A hundred years later it was the tophatted crowd that had to convince the poor whites to fight professional soldiers (better fed and well trained unfortunates taken off London streets by press gangs) while somehow keeping four million keenly aware black slaves out of that same British army, which offered an attractive option. So many slaves ended up fighting against their masters in British uniforms that racism could be used as a recruitment tactic in Continental armies.

The real sleight of hand was in convincing posterity than what happened in that rebellion was a revolution, when it was anything but. The only really successful revolution in the Americas occurred in Haiti when slaves overwhelmed their French masters and made things so hot that the French just abandoned the place.

In the colonies, on the other hand, the same grandees who had been the target of Bacon’s Rebellion a hundred years earlier, in the same fertile Virginia tidelands which produced their inherited fortunes and helped build a native American aristocracy, descended from the exact same British aristocracy the Pennsylvania Line and whoever limped out of Valley Forge was ordered into battle against—by aristocrats in splendid uniforms. The war from 1775 to 1783 can honestly be called a rebellion, in which the British upper class fought its own descendants for the right to control the American working class and extract profits from American land. That the descendants won the war was not the result of fiery enthusiasm for any cause as abstract as liberty, since the soldiers knew they were fighting the rich men’s cause and not their own.

The American soldier had no dog in the fight, and knew it.

The Fourth of July is not a celebration of the home team gaining independence by defeating the visitors, but, and I suppose this is why if feels weird to me, it is descendants of the people who lost the class war in America celebrating the fact that they managed to defeat a properly constituted parliamentary government in open warfare, using real bullets, without at some point turning those bullets against the grandees, riding around every major battle in brass buttons like targets, while barefoot soldiers took on their equally unfortunate counterparts.

If you don’t believe be, ask yourself if you would have been allowed to vote in the first presidential election, then look it up. Odds are that you would have been excluded, no matter who you are.
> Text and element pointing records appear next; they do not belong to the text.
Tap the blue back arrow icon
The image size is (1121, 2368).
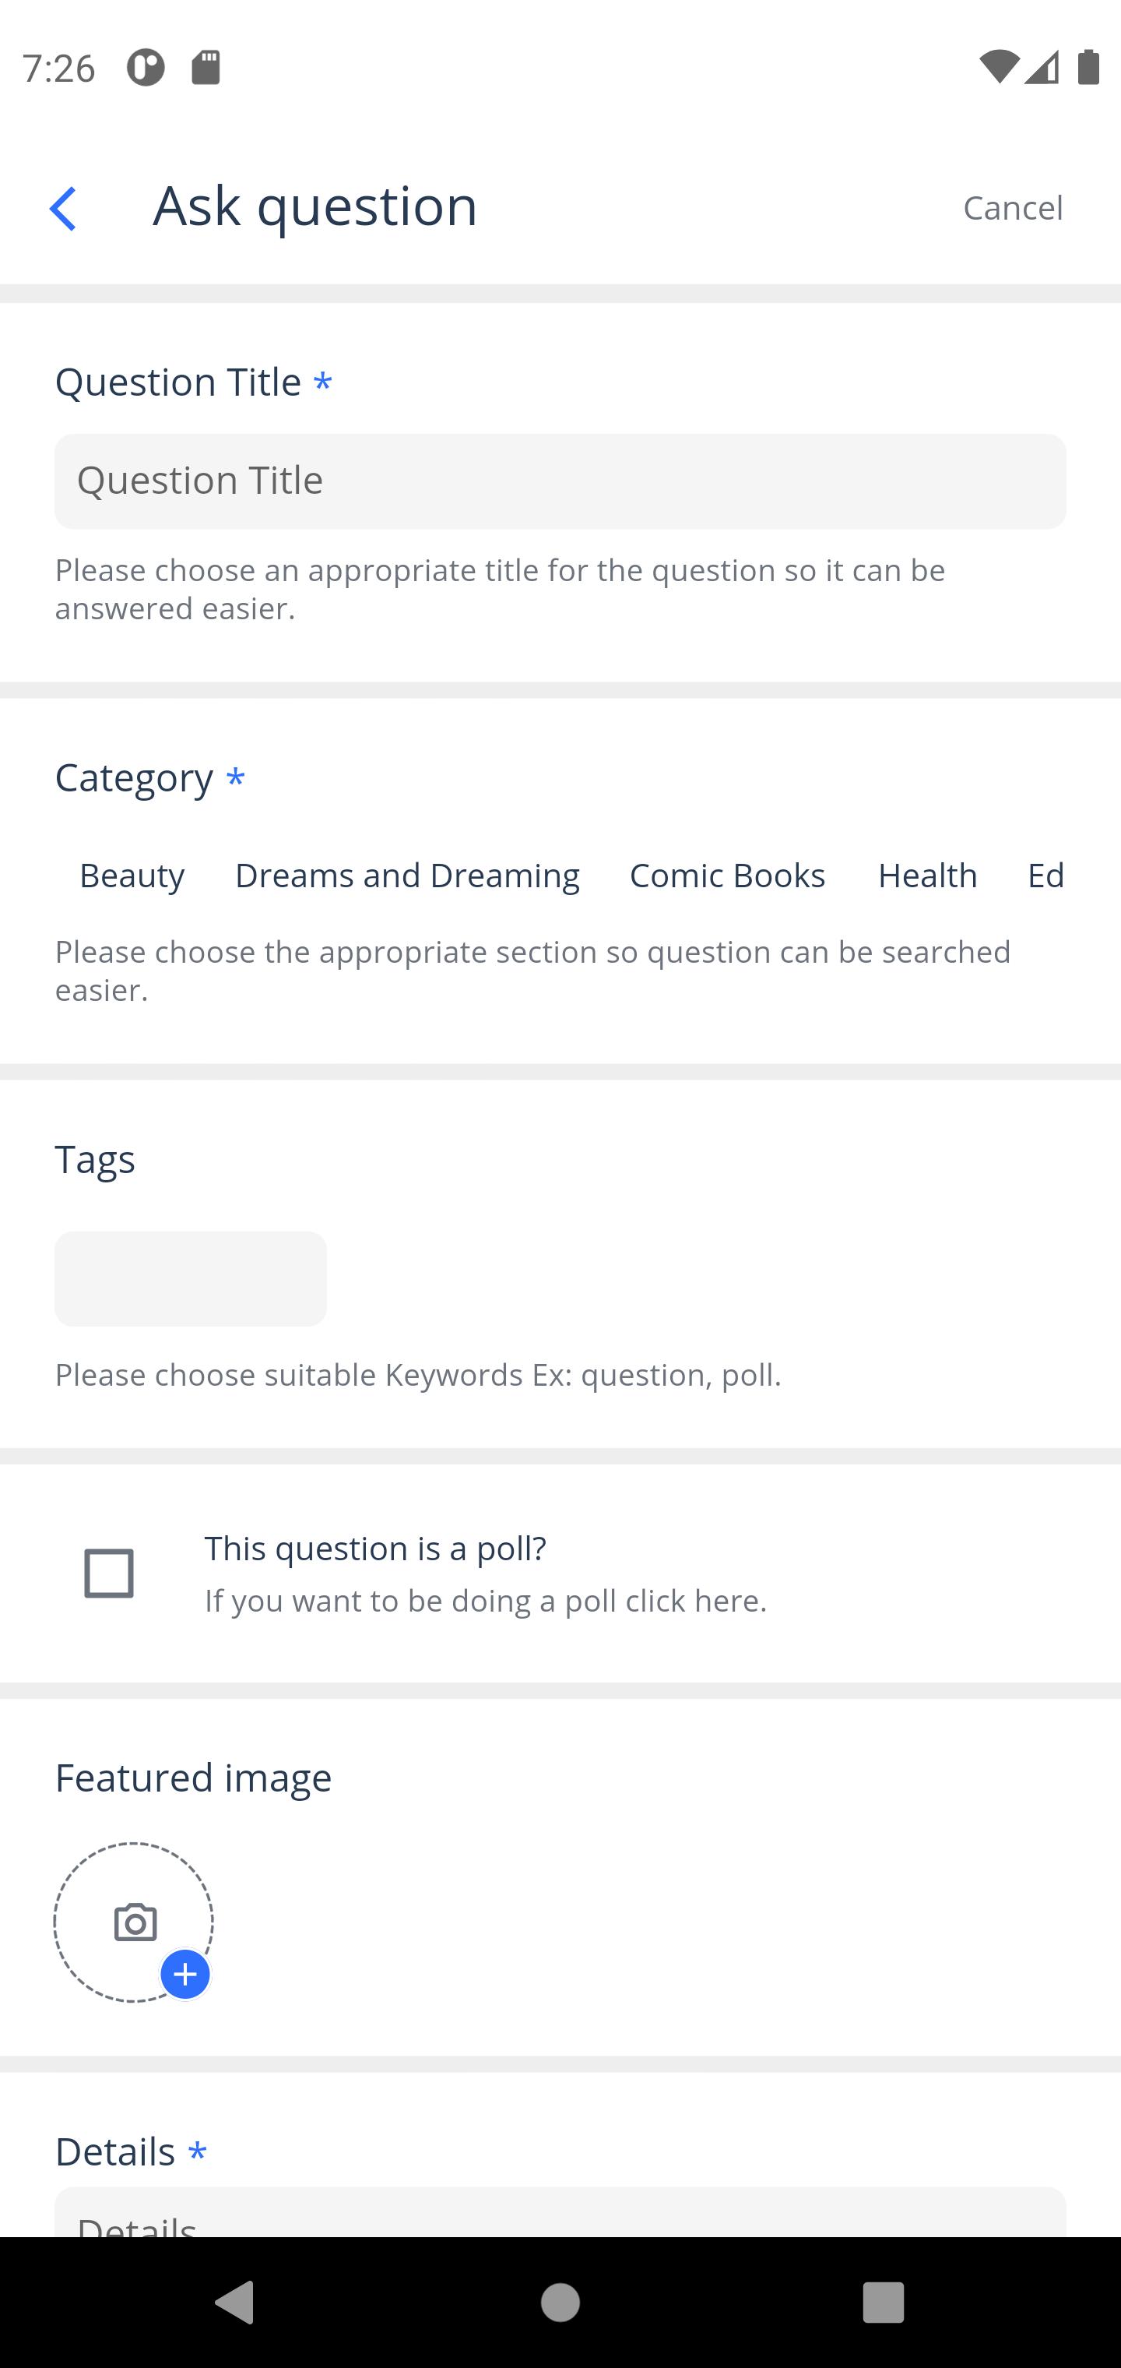point(62,209)
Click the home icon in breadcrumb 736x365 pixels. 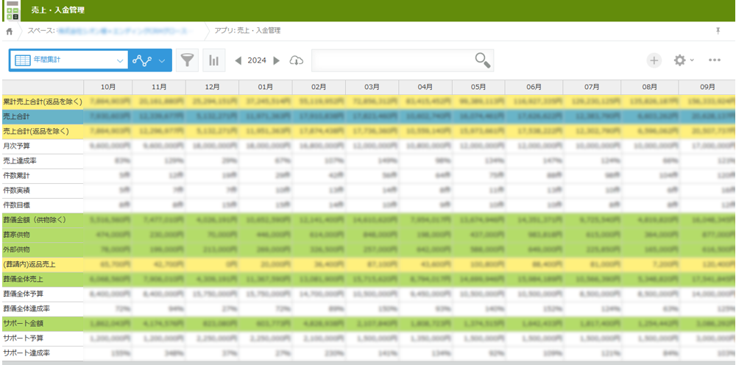[x=9, y=31]
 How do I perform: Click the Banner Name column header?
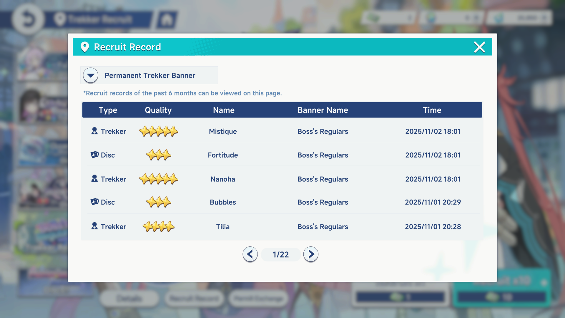tap(323, 110)
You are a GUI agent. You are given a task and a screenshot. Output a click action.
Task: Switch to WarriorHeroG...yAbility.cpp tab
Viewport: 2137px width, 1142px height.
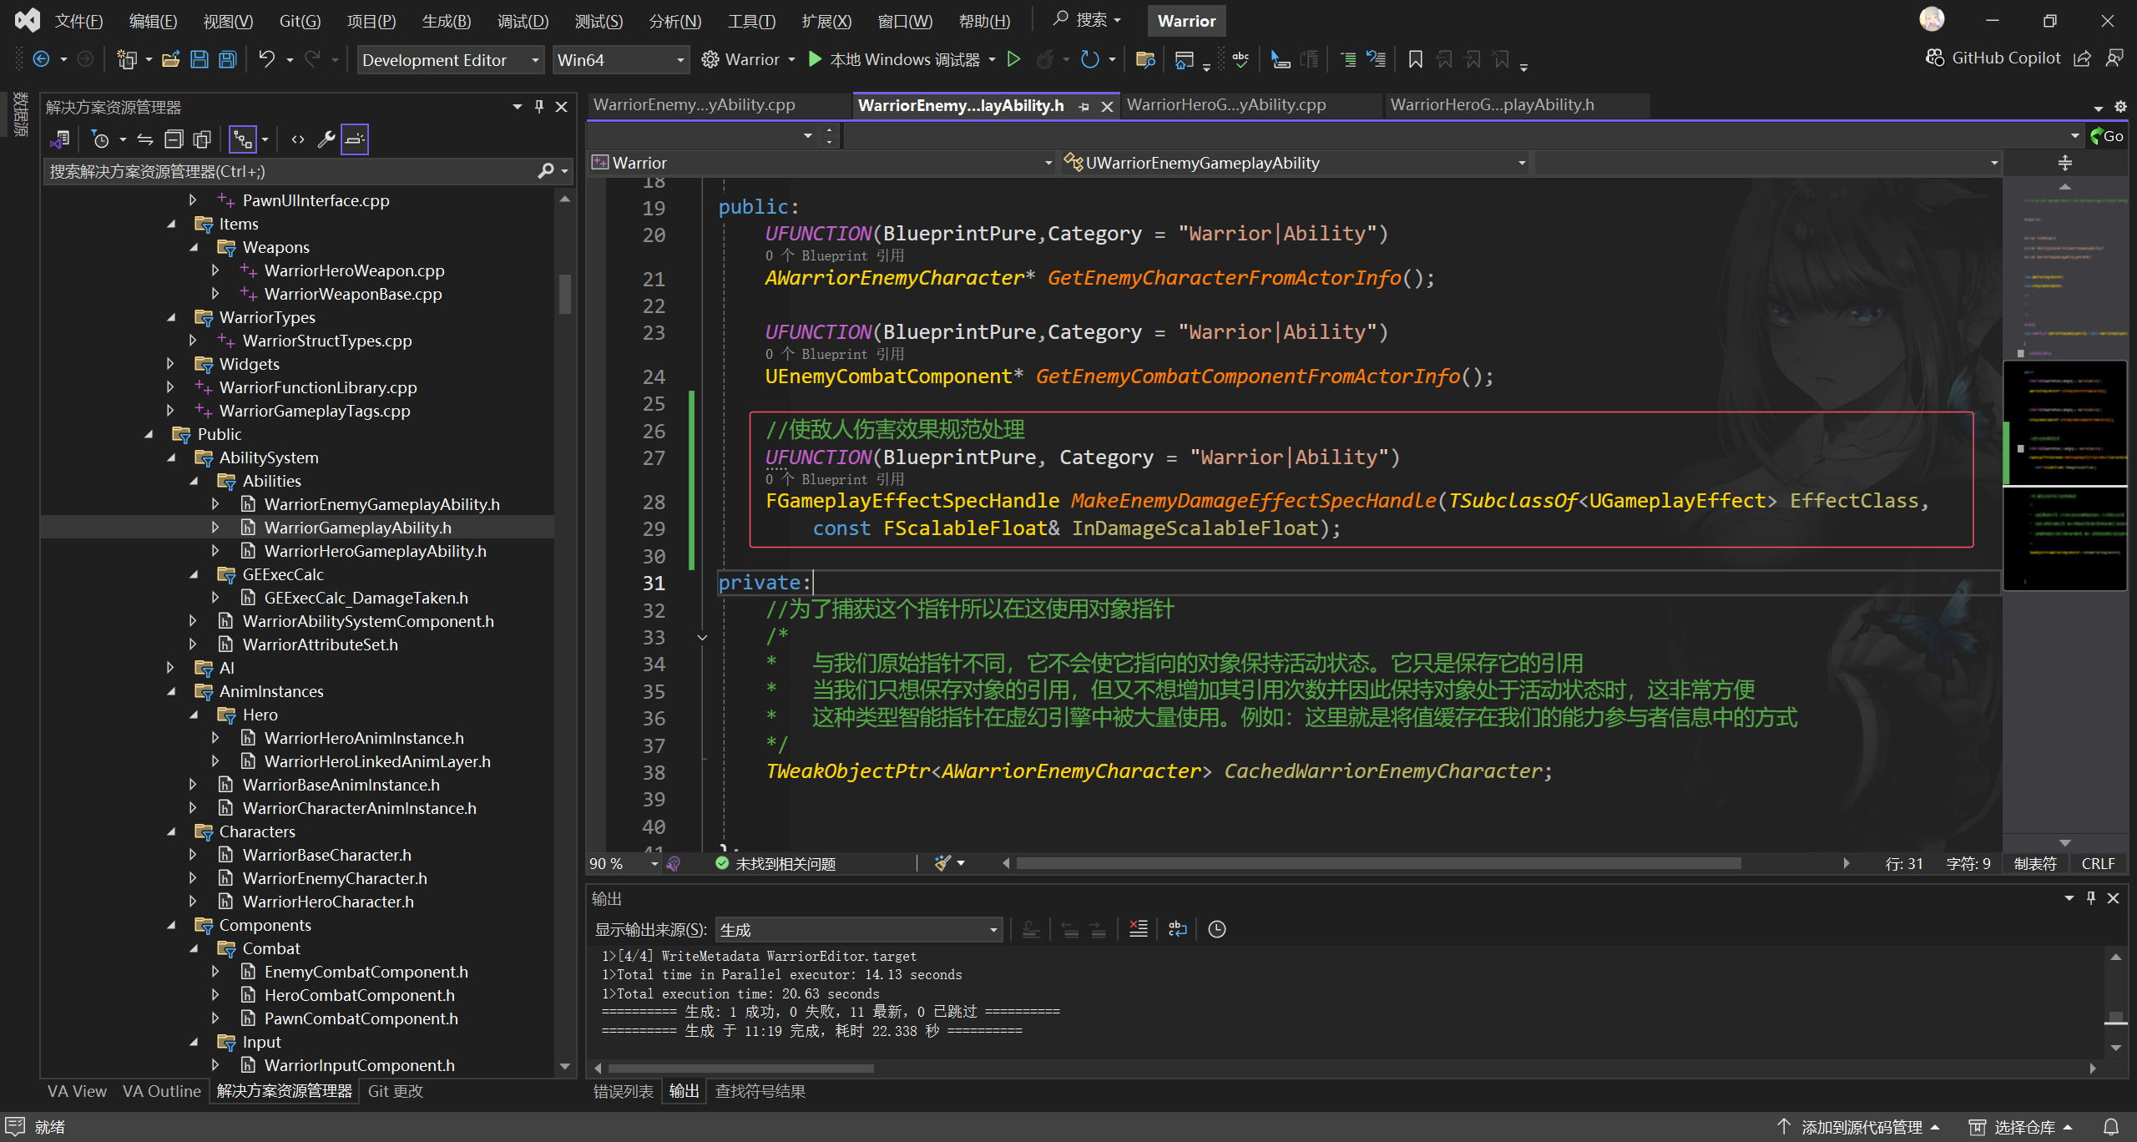[1225, 105]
The great thing about baseball is that there are rules and regulations handed down over generations, tinkered with from time to time but essentially unchanged dating back to the game Walt Whitman saw Civil War soldiers fooling around with in their spare time. Tim O’Brien could use baseball as a meaningful metaphor while writing his stories about the Vietnam war because to do so harkened to a much ballyhooed and romanticized past. His fire-dropped GI’s could fraternize a quick game of fast pitch against the VC with nothing more than some duffel bags to use for bases and a flat stretch of rice paddy, because, once they agreed it was baseball, they agreed there were rules. Unlike real life, people are not generally allowed to flout the rules, arrogantly declare themselves in power, and take over. The fans won’t stand for it, and the commissioner always takes some sort of action.

The other thing baseball allows for is for the permanently downtrodden, say the Cubs, to suddenly become elite, powerful, and influential, through careful planning, thorough scouting, and practicing the fundamentals. In real life doing those things just means you’re a bigger sucker than you looked like.

In politics, it’s the worst move you can make.